**What to work on**
Reproduce the data that follows precisely.

**Provided data**
- - - - -

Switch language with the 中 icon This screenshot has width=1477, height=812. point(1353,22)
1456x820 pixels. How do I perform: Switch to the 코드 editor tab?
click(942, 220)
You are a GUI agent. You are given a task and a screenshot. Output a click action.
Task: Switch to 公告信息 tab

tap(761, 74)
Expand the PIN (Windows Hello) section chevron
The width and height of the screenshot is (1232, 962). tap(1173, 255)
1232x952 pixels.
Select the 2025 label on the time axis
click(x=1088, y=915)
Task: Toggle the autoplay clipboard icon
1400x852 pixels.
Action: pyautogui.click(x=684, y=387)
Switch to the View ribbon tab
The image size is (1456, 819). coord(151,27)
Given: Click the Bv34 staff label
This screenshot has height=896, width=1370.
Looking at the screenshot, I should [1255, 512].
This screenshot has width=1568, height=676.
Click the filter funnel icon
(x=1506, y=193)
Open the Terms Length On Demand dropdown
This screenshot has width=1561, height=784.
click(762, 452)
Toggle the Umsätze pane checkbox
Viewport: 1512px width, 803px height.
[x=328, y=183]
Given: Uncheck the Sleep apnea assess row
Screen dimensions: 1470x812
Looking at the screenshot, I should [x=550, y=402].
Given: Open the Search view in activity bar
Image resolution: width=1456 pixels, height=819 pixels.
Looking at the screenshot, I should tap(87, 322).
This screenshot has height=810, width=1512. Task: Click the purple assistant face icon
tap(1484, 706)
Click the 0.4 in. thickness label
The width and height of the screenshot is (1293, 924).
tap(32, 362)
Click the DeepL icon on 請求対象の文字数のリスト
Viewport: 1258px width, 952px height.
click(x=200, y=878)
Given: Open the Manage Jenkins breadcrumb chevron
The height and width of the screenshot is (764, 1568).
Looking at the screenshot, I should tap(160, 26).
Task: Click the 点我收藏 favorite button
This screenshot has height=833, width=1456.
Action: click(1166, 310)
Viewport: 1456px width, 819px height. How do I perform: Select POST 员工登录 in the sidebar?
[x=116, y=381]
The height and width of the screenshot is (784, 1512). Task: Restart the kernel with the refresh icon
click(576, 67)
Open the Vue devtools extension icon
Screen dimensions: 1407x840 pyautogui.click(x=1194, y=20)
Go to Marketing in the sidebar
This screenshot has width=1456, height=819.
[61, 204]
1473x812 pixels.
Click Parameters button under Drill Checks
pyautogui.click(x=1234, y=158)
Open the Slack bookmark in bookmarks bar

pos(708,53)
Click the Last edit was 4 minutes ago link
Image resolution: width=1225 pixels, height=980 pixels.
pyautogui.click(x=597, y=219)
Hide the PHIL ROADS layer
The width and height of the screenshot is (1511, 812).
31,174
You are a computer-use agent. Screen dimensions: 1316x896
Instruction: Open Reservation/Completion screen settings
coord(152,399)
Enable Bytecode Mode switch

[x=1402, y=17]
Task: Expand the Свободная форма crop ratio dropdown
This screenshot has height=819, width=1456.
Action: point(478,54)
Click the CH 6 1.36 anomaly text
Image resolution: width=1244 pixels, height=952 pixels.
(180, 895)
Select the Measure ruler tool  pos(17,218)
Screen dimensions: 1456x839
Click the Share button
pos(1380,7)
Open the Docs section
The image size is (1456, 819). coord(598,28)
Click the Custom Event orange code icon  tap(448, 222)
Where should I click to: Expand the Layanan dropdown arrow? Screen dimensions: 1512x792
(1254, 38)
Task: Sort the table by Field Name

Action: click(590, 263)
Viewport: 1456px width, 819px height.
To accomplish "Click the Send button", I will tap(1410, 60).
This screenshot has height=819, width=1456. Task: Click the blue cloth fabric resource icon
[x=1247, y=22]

- - - - -

**Answer**
Switch language with the 中 icon This screenshot has width=1477, height=812. point(1353,22)
1456x820 pixels. How do I perform: Switch to the 코드 editor tab?
click(942, 220)
You are a GUI agent. You are given a task and a screenshot. Output a click action.
Task: Switch to 公告信息 tab

tap(761, 74)
Expand the PIN (Windows Hello) section chevron
The width and height of the screenshot is (1232, 962). tap(1173, 255)
1232x952 pixels.
Select the 2025 label on the time axis
click(x=1088, y=915)
Task: Toggle the autoplay clipboard icon
1400x852 pixels.
Action: pyautogui.click(x=684, y=387)
Switch to the View ribbon tab
The image size is (1456, 819). coord(151,27)
Given: Click the Bv34 staff label
This screenshot has height=896, width=1370.
Looking at the screenshot, I should [1255, 512].
This screenshot has width=1568, height=676.
Click the filter funnel icon
(x=1506, y=193)
Open the Terms Length On Demand dropdown
This screenshot has width=1561, height=784.
click(762, 452)
Toggle the Umsätze pane checkbox
Viewport: 1512px width, 803px height.
[x=328, y=183]
Given: Uncheck the Sleep apnea assess row
Screen dimensions: 1470x812
Looking at the screenshot, I should [x=550, y=402].
Given: Open the Search view in activity bar
Image resolution: width=1456 pixels, height=819 pixels.
Looking at the screenshot, I should tap(87, 322).
This screenshot has height=810, width=1512. Task: Click the purple assistant face icon
tap(1484, 706)
Click the 0.4 in. thickness label
The width and height of the screenshot is (1293, 924).
tap(32, 362)
Click the DeepL icon on 請求対象の文字数のリスト
Viewport: 1258px width, 952px height.
click(x=200, y=878)
Given: Open the Manage Jenkins breadcrumb chevron
The height and width of the screenshot is (764, 1568).
Looking at the screenshot, I should tap(160, 26).
Task: Click the 点我收藏 favorite button
This screenshot has height=833, width=1456.
Action: click(1166, 310)
Viewport: 1456px width, 819px height. How do I perform: Select POST 员工登录 in the sidebar?
[x=116, y=381]
The height and width of the screenshot is (784, 1512). Task: Restart the kernel with the refresh icon
click(576, 67)
Open the Vue devtools extension icon
Screen dimensions: 1407x840 pyautogui.click(x=1194, y=20)
Go to Marketing in the sidebar
This screenshot has width=1456, height=819.
[61, 204]
1473x812 pixels.
Click Parameters button under Drill Checks
pyautogui.click(x=1234, y=158)
Open the Slack bookmark in bookmarks bar

pos(708,53)
Click the Last edit was 4 minutes ago link
Image resolution: width=1225 pixels, height=980 pixels.
pyautogui.click(x=597, y=219)
Hide the PHIL ROADS layer
The width and height of the screenshot is (1511, 812).
31,174
You are a computer-use agent. Screen dimensions: 1316x896
Instruction: Open Reservation/Completion screen settings
coord(152,399)
Enable Bytecode Mode switch

[x=1402, y=17]
Task: Expand the Свободная форма crop ratio dropdown
This screenshot has height=819, width=1456.
Action: point(478,54)
Click the CH 6 1.36 anomaly text
Image resolution: width=1244 pixels, height=952 pixels.
(180, 895)
Select the Measure ruler tool  pos(17,218)
Screen dimensions: 1456x839
Click the Share button
pos(1380,7)
Open the Docs section
The image size is (1456, 819). coord(598,28)
Click the Custom Event orange code icon  tap(448, 222)
Where should I click to: Expand the Layanan dropdown arrow? Screen dimensions: 1512x792
(1254, 38)
Task: Sort the table by Field Name

Action: click(590, 263)
Viewport: 1456px width, 819px height.
To accomplish "Click the Send button", I will tap(1410, 60).
This screenshot has height=819, width=1456. Task: Click the blue cloth fabric resource icon
[x=1247, y=22]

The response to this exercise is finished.